As you can see, blades ain't blades. A few things to look for.

  • Pinned Blades. Some scroll saws require pinned blades. As the blade on the left. I think it's just cheaper saws that use these pinned blades. I don't know of any of the better models that use anything but plain blades. What I do know is that there is a much greater range of plain blades. I think it's possible to adapt saws that normally take pinned blades to take plain blades.
  • Regular and Skip Tooth. The pinned blade shown above has regular teeth. The top right blade is skip toothed. It has every other tooth missing. This makes for a larger throat between the blades which allows the waste material to escape more easily. Skip tooth blades don't clog up and therefore cut better. In my humble opinion. Something you should test for yourself using your timber.

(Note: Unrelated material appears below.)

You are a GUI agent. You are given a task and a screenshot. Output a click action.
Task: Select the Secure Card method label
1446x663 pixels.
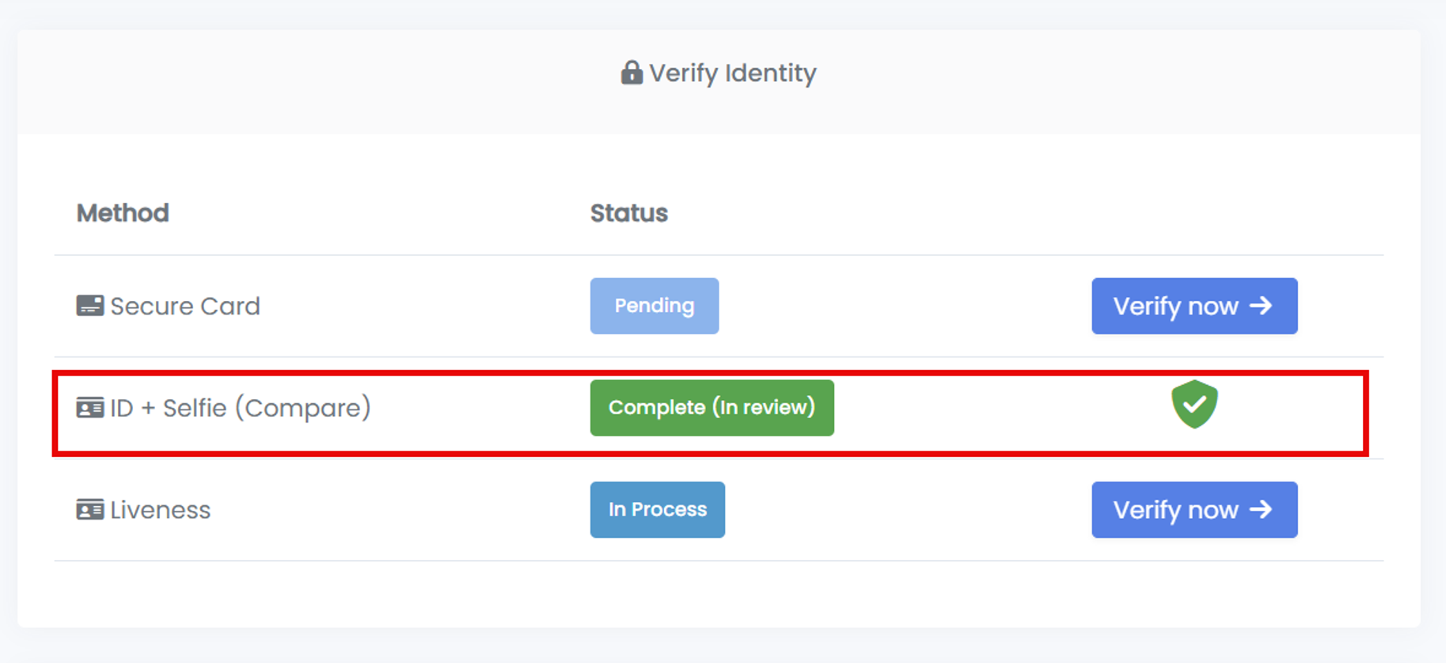tap(184, 307)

  • Tooth Size. Size is everything. Teeth size range from the smallest, 00, up to size 12, the biggest. I'm guessing the pinned blade above is a number 12. The packet doesn't say. Cheap blades. The next one up, it's really hard to see the teeth, are skip tooth number 00. The third one up is a No. 12 crown tooth and the top blade is a No. 9 skip tooth.
  • 00 Size Teeth. I have to feel which way the teeth point on these blades because they are so small I can't easily see them. I don't know how many teeth per inch but it will be a lot. I use these blades occasionally for cutting veneers. The veneers I use are about 0.6mm thick. Approx 3/128". I think! Anyway pretty thin. Ideally you need a few teeth per the thickness of the material if that makes sense. Try cutting veneer with No.12 blades and you get a lot of tearing. Very messy, don't even think about it.
  • No. 9 Teeth. My favoured size for cutting 20mm (¾") thick timber which is what I mainly use for intarsia. If you use too small a tooth for the thicker timbers you will be wandering off all over the place and breaking blades. This is probably Chris's problem.
  • Crown Teeth. As you can see in the image above the second blade down from the top has paired teeth. One side pointing down and one side pointing up so it doesn't matter which way you put the blade in the saw. And when it gets blunt you can turn it upside down and get a fresh set of teeth to use. Sounds wonderful but I've tried them and don't use them. Skip tooth are better.
  • Reverse Teeth. If you look closely at the top blade you will see the first 6 teeth from the end point the opposite way to the rest of the teeth on the blade. So when you put it in your saw these bottom 6 teeth face up while the rest of the teeth face down. (Scroll saws cut on the down stroke.) But these blades with the reverse teeth cut the bottom of your wood in an upward direction giving a much cleaner cut on the bottom surface of your piece of wood.
And the blades I use.
  • Cutting Veneer - Olson - Skip Tooth - No. 2/0
  • Cutting 20mm (¾") Intarsia Timbers - Olson PGT - Skip Reverse Tooth - No. 9RG (Olson 459R)
You can find both these blades on the Australian Carba-Tec site. (I have no connection with Carba-Tec other than being a satisfied customer.)

Outside of Australia just Google for your local supplier.